Conversion Specialists Tout Charter Change As 1 Way Out Of Corporate Mess
WASHINGTON – Credit union executives are being solicited anew on one of the few remaining ways to avoid the growing costs of the corporate credit union bailout – conversion to a mutual savings bank.
“Before the calamity it was a much smaller number of credit unions [exploring conversion], but nobody was ready to do it. But the calamity was an enzyme,” said Peter Duffy, a managing director at Sandler O’Neil and Partners who advises credit unions, on the latest escalation in projected costs for the corporate bailout to $16 billion.
The conversion to mutual savings bank, which also comes with growing premiums being assessed by the FDIC, appears to be one of the few options for credit unions to escape the corporate bailout charges. Executives and boards at several large credit unions are being solicited to make the move.
Another exit option is conversion to private deposit insurance which would allow credit unions to skirt the bailout charges. But the only private insurer, ASI, also has charged premiums the past two years as it deals with its own troubled credit unions. In addition, NCUA said it is exploring how to make privately insured credit union members of the corporates pay a share of the corporate bailout – which they don’t currently pay.

● **PROVIDED MATERIAL**
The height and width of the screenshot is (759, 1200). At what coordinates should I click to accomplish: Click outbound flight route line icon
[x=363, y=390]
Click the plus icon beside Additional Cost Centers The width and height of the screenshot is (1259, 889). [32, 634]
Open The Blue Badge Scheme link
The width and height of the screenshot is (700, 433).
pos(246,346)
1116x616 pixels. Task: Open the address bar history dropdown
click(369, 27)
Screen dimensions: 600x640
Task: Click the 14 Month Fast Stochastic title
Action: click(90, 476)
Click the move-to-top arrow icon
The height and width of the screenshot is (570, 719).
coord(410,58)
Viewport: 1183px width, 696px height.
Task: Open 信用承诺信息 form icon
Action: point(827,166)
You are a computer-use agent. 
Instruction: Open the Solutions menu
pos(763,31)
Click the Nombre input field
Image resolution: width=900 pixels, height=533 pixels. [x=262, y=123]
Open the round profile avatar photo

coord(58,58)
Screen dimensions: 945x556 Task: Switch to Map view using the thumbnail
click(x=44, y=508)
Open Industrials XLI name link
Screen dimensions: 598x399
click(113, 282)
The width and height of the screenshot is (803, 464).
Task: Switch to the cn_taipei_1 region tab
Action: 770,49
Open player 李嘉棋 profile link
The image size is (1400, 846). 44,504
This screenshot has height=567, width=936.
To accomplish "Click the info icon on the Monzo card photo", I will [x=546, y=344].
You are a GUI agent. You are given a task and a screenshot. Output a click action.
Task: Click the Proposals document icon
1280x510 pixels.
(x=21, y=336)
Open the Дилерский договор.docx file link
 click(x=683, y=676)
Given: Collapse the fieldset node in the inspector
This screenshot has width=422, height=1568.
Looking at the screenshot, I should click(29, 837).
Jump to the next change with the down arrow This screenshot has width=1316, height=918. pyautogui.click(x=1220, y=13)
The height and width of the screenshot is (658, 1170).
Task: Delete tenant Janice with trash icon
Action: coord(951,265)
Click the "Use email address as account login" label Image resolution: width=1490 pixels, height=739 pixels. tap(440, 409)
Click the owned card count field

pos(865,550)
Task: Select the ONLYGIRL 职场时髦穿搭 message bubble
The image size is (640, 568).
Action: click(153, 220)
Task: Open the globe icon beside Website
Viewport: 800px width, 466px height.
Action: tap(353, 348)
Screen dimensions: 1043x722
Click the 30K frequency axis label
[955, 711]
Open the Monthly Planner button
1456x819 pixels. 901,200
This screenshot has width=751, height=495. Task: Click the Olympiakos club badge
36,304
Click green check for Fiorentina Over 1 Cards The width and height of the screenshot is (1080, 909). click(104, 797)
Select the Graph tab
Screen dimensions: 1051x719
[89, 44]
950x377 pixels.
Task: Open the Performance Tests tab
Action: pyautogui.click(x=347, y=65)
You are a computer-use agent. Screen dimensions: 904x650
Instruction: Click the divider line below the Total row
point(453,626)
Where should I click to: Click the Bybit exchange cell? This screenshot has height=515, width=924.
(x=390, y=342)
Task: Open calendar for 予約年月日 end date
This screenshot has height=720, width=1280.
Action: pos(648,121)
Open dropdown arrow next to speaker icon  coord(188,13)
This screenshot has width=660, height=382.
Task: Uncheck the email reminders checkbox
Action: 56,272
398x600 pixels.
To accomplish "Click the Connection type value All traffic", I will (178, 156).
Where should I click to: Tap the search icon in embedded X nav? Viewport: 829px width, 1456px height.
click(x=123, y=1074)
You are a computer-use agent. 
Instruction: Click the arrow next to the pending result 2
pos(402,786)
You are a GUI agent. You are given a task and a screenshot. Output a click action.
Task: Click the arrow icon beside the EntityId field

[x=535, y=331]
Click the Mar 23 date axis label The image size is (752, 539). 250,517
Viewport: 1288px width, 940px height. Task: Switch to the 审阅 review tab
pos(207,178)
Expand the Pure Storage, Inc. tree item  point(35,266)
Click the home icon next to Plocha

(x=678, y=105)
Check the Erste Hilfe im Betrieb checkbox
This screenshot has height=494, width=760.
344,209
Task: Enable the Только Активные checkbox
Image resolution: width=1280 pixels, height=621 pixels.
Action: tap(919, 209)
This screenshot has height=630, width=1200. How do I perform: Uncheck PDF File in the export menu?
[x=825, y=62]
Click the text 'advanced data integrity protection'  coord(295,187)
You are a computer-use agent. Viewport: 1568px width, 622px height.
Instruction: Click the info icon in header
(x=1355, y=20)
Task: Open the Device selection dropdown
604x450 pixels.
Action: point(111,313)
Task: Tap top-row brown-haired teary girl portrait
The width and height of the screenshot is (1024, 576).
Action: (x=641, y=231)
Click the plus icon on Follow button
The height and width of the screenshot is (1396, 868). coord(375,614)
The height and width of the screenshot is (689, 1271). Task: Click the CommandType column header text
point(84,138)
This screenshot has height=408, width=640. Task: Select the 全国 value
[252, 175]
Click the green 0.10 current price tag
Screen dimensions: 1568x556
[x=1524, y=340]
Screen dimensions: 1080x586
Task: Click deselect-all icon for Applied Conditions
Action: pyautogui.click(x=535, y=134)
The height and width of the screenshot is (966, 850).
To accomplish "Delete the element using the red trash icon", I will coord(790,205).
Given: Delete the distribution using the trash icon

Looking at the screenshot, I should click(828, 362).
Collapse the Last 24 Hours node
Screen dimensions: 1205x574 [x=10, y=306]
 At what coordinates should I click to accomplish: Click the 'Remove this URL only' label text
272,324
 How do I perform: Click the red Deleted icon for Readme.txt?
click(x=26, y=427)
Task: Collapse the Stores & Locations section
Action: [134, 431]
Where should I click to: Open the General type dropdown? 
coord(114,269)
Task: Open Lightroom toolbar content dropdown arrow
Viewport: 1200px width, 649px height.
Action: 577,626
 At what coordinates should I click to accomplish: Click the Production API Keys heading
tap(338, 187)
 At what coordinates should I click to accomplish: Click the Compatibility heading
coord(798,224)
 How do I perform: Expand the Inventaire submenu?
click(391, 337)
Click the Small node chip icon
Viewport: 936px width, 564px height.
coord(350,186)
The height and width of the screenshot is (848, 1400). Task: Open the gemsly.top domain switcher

● **SET OF TASKS**
[1] In the article on credit union charter conversions, what is the latest projected cost of the corporate bailout?
[2] Copy word for word everything in the article on credit union charter conversions from "Conversion Specialists Tout" down to "mutual savings bank.".

● **ANSWERS BY TASK**
[1] $16 billion

[2]
Conversion Specialists Tout Charter Change As 1 Way Out Of Corporate Mess
WASHINGTON – Credit union executives are being solicited anew on one of the few remaining ways to avoid the growing costs of the corporate credit union bailout – conversion to a mutual savings bank.